BEGIN Data excerpts

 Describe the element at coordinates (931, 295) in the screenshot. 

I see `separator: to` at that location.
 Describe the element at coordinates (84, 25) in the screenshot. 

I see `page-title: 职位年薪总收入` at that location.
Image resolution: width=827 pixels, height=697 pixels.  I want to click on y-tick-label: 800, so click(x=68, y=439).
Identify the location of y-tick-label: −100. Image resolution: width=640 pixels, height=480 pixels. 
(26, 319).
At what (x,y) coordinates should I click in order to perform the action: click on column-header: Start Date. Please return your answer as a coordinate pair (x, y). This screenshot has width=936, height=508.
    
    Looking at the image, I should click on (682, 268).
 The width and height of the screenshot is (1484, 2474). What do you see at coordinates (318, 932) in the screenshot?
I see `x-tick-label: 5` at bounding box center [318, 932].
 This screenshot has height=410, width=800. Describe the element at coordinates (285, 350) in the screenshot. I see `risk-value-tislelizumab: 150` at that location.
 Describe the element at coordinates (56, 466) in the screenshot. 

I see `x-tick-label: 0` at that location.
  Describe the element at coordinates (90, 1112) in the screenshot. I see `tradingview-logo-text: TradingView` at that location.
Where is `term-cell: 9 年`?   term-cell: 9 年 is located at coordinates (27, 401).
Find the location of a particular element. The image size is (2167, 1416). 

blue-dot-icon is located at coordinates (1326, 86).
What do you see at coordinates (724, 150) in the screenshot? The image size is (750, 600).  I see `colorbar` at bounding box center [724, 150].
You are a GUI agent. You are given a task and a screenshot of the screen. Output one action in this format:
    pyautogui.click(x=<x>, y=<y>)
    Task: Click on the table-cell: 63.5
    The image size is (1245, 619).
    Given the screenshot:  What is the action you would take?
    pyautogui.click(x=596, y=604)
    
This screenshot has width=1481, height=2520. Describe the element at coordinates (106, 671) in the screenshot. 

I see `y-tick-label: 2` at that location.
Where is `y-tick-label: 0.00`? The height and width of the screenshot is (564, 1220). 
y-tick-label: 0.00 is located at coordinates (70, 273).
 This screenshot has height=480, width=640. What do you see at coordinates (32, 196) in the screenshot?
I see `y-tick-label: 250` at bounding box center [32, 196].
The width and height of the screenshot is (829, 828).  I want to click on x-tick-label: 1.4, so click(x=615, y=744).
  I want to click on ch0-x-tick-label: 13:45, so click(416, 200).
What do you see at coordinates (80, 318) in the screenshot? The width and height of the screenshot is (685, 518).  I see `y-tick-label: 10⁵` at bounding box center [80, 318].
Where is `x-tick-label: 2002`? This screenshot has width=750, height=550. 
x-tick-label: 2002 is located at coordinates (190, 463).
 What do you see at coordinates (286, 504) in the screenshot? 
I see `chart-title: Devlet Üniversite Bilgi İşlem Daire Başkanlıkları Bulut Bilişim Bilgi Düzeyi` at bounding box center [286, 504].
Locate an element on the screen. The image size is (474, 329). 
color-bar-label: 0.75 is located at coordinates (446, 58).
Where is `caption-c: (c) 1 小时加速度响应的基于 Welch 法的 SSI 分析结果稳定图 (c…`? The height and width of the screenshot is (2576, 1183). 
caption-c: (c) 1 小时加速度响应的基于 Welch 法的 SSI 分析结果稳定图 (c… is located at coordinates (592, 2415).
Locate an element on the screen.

END Data excerpts

**Instructions to follow**: Please copy the lines above word for word, from the first to the last.

**Exercise solution**:
 Describe the element at coordinates (931, 295) in the screenshot. 

I see `separator: to` at that location.
 Describe the element at coordinates (84, 25) in the screenshot. 

I see `page-title: 职位年薪总收入` at that location.
Image resolution: width=827 pixels, height=697 pixels.  I want to click on y-tick-label: 800, so click(x=68, y=439).
Identify the location of y-tick-label: −100. Image resolution: width=640 pixels, height=480 pixels. 
(26, 319).
At what (x,y) coordinates should I click in order to perform the action: click on column-header: Start Date. Please return your answer as a coordinate pair (x, y). This screenshot has width=936, height=508.
    
    Looking at the image, I should click on (682, 268).
 The width and height of the screenshot is (1484, 2474). What do you see at coordinates (318, 932) in the screenshot?
I see `x-tick-label: 5` at bounding box center [318, 932].
 This screenshot has height=410, width=800. Describe the element at coordinates (285, 350) in the screenshot. I see `risk-value-tislelizumab: 150` at that location.
 Describe the element at coordinates (56, 466) in the screenshot. 

I see `x-tick-label: 0` at that location.
  Describe the element at coordinates (90, 1112) in the screenshot. I see `tradingview-logo-text: TradingView` at that location.
Where is `term-cell: 9 年`?   term-cell: 9 年 is located at coordinates (27, 401).
Find the location of a particular element. The image size is (2167, 1416). 

blue-dot-icon is located at coordinates (1326, 86).
What do you see at coordinates (724, 150) in the screenshot? The image size is (750, 600).  I see `colorbar` at bounding box center [724, 150].
You are a GUI agent. You are given a task and a screenshot of the screen. Output one action in this format:
    pyautogui.click(x=<x>, y=<y>)
    Task: Click on the table-cell: 63.5
    The image size is (1245, 619).
    Given the screenshot:  What is the action you would take?
    pyautogui.click(x=596, y=604)
    
This screenshot has width=1481, height=2520. Describe the element at coordinates (106, 671) in the screenshot. 

I see `y-tick-label: 2` at that location.
Where is `y-tick-label: 0.00`? The height and width of the screenshot is (564, 1220). 
y-tick-label: 0.00 is located at coordinates (70, 273).
 This screenshot has height=480, width=640. What do you see at coordinates (32, 196) in the screenshot?
I see `y-tick-label: 250` at bounding box center [32, 196].
The width and height of the screenshot is (829, 828).  I want to click on x-tick-label: 1.4, so click(x=615, y=744).
  I want to click on ch0-x-tick-label: 13:45, so click(416, 200).
What do you see at coordinates (80, 318) in the screenshot? The width and height of the screenshot is (685, 518).  I see `y-tick-label: 10⁵` at bounding box center [80, 318].
Where is `x-tick-label: 2002`? This screenshot has width=750, height=550. 
x-tick-label: 2002 is located at coordinates (190, 463).
 What do you see at coordinates (286, 504) in the screenshot? 
I see `chart-title: Devlet Üniversite Bilgi İşlem Daire Başkanlıkları Bulut Bilişim Bilgi Düzeyi` at bounding box center [286, 504].
Locate an element on the screen. The image size is (474, 329). 
color-bar-label: 0.75 is located at coordinates (446, 58).
Where is `caption-c: (c) 1 小时加速度响应的基于 Welch 法的 SSI 分析结果稳定图 (c…`? The height and width of the screenshot is (2576, 1183). 
caption-c: (c) 1 小时加速度响应的基于 Welch 法的 SSI 分析结果稳定图 (c… is located at coordinates (592, 2415).
Locate an element on the screen.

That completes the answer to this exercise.